- **Provided entries**:
++++++++++++++++++++

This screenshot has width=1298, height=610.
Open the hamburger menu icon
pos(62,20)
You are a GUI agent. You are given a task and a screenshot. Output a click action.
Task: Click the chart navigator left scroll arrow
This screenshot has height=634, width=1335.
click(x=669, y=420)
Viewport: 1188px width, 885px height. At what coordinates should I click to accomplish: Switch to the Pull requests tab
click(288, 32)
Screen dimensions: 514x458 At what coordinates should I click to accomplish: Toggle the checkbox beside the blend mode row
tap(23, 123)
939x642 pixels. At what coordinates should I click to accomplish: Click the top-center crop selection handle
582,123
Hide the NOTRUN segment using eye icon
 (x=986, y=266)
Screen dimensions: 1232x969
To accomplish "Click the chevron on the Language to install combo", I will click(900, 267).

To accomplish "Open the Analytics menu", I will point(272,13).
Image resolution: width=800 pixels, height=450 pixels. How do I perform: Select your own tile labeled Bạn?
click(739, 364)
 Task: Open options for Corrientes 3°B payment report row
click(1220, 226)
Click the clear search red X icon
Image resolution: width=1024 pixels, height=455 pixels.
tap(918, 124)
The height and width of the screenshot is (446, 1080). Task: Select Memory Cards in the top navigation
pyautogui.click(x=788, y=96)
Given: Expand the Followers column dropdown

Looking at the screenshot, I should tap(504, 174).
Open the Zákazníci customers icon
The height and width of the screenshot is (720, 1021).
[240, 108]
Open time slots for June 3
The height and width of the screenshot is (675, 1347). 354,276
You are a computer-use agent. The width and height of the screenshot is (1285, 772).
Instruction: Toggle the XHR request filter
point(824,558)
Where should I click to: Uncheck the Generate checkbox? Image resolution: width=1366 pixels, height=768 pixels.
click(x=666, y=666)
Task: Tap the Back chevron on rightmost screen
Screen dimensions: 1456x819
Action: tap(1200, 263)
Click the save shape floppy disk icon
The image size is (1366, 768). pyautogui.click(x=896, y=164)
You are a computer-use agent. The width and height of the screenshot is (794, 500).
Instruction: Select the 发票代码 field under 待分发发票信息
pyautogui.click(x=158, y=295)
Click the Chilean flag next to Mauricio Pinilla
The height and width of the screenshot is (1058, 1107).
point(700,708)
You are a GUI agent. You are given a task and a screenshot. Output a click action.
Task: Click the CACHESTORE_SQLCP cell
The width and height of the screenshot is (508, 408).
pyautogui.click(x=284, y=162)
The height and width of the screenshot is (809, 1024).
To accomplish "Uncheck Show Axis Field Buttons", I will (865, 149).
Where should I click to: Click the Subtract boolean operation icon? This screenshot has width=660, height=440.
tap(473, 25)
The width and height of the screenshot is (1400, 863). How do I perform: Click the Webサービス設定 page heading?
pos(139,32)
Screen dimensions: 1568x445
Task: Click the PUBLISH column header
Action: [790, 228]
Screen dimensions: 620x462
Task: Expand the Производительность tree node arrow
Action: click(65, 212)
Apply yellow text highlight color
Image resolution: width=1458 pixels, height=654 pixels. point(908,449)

++++++++++++++++++++

- **Your assignment**:
Starting with the line with "Instruction: Select the" above and going on through the line with "The height and width of the screenshot is (809, 1024).", transcribe every line exactly, both ends included, and add nothing.

- **Exercise output**:
Instruction: Select the 发票代码 field under 待分发发票信息
pyautogui.click(x=158, y=295)
Click the Chilean flag next to Mauricio Pinilla
The height and width of the screenshot is (1058, 1107).
point(700,708)
You are a GUI agent. You are given a task and a screenshot. Output a click action.
Task: Click the CACHESTORE_SQLCP cell
The width and height of the screenshot is (508, 408).
pyautogui.click(x=284, y=162)
The height and width of the screenshot is (809, 1024).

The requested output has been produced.